**Stored items:**
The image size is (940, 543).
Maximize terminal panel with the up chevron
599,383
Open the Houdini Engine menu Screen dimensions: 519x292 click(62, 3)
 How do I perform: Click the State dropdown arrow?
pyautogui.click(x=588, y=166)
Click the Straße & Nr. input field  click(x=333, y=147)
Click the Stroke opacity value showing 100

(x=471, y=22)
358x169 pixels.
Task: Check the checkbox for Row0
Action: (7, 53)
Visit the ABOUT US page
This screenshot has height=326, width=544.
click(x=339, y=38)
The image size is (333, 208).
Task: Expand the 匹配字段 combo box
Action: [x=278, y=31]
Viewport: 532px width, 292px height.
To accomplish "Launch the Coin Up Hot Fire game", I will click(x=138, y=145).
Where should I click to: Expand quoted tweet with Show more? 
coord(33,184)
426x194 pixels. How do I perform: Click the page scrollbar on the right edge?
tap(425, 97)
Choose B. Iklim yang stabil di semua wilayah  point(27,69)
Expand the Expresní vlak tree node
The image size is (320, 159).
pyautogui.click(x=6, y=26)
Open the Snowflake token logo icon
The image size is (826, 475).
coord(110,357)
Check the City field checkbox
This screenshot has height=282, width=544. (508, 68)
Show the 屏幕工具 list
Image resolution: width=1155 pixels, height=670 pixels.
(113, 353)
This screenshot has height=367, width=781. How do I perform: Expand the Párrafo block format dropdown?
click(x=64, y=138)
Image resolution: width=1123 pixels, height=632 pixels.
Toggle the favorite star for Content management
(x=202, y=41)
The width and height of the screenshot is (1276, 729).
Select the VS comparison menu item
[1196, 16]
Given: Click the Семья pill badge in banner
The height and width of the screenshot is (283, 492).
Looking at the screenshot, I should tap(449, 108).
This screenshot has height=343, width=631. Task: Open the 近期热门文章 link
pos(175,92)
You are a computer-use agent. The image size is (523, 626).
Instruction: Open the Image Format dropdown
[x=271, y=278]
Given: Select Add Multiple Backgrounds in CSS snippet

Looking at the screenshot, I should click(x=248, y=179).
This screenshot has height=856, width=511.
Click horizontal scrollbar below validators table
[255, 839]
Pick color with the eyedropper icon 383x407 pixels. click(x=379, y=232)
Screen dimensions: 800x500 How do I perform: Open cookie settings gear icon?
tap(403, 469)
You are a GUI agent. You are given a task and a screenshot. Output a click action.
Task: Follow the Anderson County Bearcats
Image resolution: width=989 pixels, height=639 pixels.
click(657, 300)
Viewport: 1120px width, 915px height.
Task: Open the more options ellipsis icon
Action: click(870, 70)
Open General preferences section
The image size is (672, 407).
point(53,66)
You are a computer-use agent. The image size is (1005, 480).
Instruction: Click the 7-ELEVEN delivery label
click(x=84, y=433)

**TASK ITEM:**
Starting at the line above that contains "Click horizontal scrollbar", repeat each line exactly up to and including the line that contains "You are a computer-use agent. The image size is (1005, 480).", and stop there.

**WRITTEN SOLUTION:**
Click horizontal scrollbar below validators table
[255, 839]
Pick color with the eyedropper icon 383x407 pixels. click(x=379, y=232)
Screen dimensions: 800x500 How do I perform: Open cookie settings gear icon?
tap(403, 469)
You are a GUI agent. You are given a task and a screenshot. Output a click action.
Task: Follow the Anderson County Bearcats
Image resolution: width=989 pixels, height=639 pixels.
click(657, 300)
Viewport: 1120px width, 915px height.
Task: Open the more options ellipsis icon
Action: click(870, 70)
Open General preferences section
The image size is (672, 407).
point(53,66)
You are a computer-use agent. The image size is (1005, 480).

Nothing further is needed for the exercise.